Hij vloog direct naar Nederland. In de auto naar huis besloot hij dat hij Nathalie nog wilde zien. „Pepijn, haar man, zei: doe het nou niet, je schrikt je dood. Maar ik schrok helemaal niet, ze zag er prachtig uit. Ik heb haar bedankt en haar hand vastgehouden. Ik hou er niet van om naar dooie mensen te kijken, maar dit was zó dichtbij en zó echt.” Haar dochter Keet was zeven. Hier, in zijn loods, bewaart hij spullen van Nathalie. Kleding, schoenen, veel foto’s. „Die geef ik aan Keetje als ze wat ouder is, dat vind ik nu nog te dramatisch.”
Alzheimer
Hij leeft met doodsangst, altijd al, het lijkt hem verschrikkelijk als het stopt – het optreden, zijn beroemdheid, het leven. Om hem heen worden mensen ziek, vorig jaar kreeg een van zijn medewerkers alzheimer. „Doodeng. Er kan altijd iets gebeuren.”
Zijn Duitse impresario stelde voor om volgend jaar met een afscheidstournee te beginnen. Die zou hij dan tien jaar kunnen doen. „Cher is ook al 25 jaar bezig met afscheid nemen, ze begon met haar Farewell Tour, nu heeft ze de Never Can Say Goodbye-tour. Ze is bijna 80, net als Diana Ross, en die komt nu ook weer twee dagen optreden in Ziggo Dome. Optreden is ons leven, daar houden we heel erg aan vast. Josephine Baker werd dood gevonden op haar bed met haar kritieken ernaast. Die heeft ze waarschijnlijk nog net kunnen lezen. That’s the way to go.”
Voor iemand met doodsangst leef je behoorlijk ongezond.
„Ja!”
Je rookt, je drinkt, je leeft van afhaaleten…
Zuinig lachje. „Maar ik heb geen stress. Geen negatieve stress van een verkeerde relatie of ongelukkig zijn met werk. Dáár gaan mensen ook voortijdig dood van.”

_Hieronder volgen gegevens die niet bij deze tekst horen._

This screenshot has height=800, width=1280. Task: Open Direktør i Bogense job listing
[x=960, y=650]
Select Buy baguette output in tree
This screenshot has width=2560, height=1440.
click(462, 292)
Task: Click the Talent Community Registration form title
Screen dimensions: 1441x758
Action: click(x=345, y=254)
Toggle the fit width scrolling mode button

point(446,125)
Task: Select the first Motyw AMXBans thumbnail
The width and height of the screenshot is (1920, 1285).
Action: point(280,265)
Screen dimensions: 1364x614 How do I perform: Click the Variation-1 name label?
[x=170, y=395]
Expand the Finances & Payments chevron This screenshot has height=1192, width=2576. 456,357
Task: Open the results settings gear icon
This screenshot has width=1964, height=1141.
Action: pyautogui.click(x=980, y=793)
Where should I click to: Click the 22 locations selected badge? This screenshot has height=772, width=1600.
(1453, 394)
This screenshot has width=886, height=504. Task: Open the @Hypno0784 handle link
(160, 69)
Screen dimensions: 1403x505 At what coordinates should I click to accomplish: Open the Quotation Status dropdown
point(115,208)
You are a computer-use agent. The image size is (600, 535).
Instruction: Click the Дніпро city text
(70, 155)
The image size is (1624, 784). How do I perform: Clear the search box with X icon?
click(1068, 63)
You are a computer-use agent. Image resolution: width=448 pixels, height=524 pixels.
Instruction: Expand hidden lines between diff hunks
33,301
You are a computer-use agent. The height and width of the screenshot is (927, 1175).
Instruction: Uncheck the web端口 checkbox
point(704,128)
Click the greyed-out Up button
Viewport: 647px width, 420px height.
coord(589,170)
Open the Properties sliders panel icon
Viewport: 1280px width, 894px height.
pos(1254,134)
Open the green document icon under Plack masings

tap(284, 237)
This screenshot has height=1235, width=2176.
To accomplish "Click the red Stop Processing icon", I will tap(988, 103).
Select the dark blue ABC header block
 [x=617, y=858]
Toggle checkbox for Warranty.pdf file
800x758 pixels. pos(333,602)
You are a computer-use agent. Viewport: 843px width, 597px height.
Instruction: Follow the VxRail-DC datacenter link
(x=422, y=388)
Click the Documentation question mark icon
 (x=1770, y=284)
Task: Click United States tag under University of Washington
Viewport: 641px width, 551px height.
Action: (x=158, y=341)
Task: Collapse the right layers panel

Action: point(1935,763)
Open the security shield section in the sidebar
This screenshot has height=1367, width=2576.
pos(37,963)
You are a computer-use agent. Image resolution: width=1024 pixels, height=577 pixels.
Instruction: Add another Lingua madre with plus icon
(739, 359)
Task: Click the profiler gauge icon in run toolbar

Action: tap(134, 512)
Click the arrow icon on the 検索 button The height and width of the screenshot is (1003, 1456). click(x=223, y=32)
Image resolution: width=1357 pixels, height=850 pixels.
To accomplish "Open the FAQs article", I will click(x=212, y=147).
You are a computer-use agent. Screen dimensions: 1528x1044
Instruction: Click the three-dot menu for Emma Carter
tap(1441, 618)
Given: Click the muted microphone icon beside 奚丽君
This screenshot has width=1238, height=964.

Je denkt niet: ik moet wat gezonder gaan leven?
„Nee joh, daar word je knettergek van. We zijn in deze tijd allemaal zo ingewikkeld bezig. En je moet ook weer niet te lang leven. Mijn moeder werd tachtig en had alzheimer. Als ze zeventig was geworden, hadden we gezegd: ach, wat jong. Maar die laatste tien jaar waren voor ons een drama. Ze had beter op haar zeventigste kunnen gaan, dan had ze een fantastisch leven gehad. Is het zo leuk om honderd te worden? Ik geloof er geen reet van.”
Te weinig kleding
De meest fysieke illusies in zijn shows, die hij het liefste doet, zal hij niet volhouden tot het laatst. „Dat ga ik niet nog eens tien jaar redden, dat is nu al zwaar. Ik moet in een seconde verdwijnen of verschijnen. Als je ouder wordt, verlies je snelheid. En ik heb bijvoorbeeld een verwisseltruc op twee meter hoogte, nou, als ik daar aflazer, kan ik mijn nek breken. Dat zijn dingen waar ik vroeger nooit over nadacht.”
Op zijn veertigste was hij op zijn best, vindt hij. Maar daar staat tegenover dat hij vindt dat hij, net als zijn voorbeelden, een steeds betere entertainer wordt. „Als ik nu praat, is de zaal stil. Zelfs in The Harbour Club, waar iedereen al gedronken heeft voordat ik begin. Ik heb iets te vertellen.”
Wat dan?
„Ik zeg: wees wat liever voor elkaar. Doe iets goeds in je leven. Aan kinderen wil ik laten zien dat ze echt iets kunnen bereiken als ze hun kansen pakken. Dat gaat met ups en downs, ik ben ook failliet gegaan, heb goeie mensen om me heen verloren. Narigheid maakt iedereen mee.”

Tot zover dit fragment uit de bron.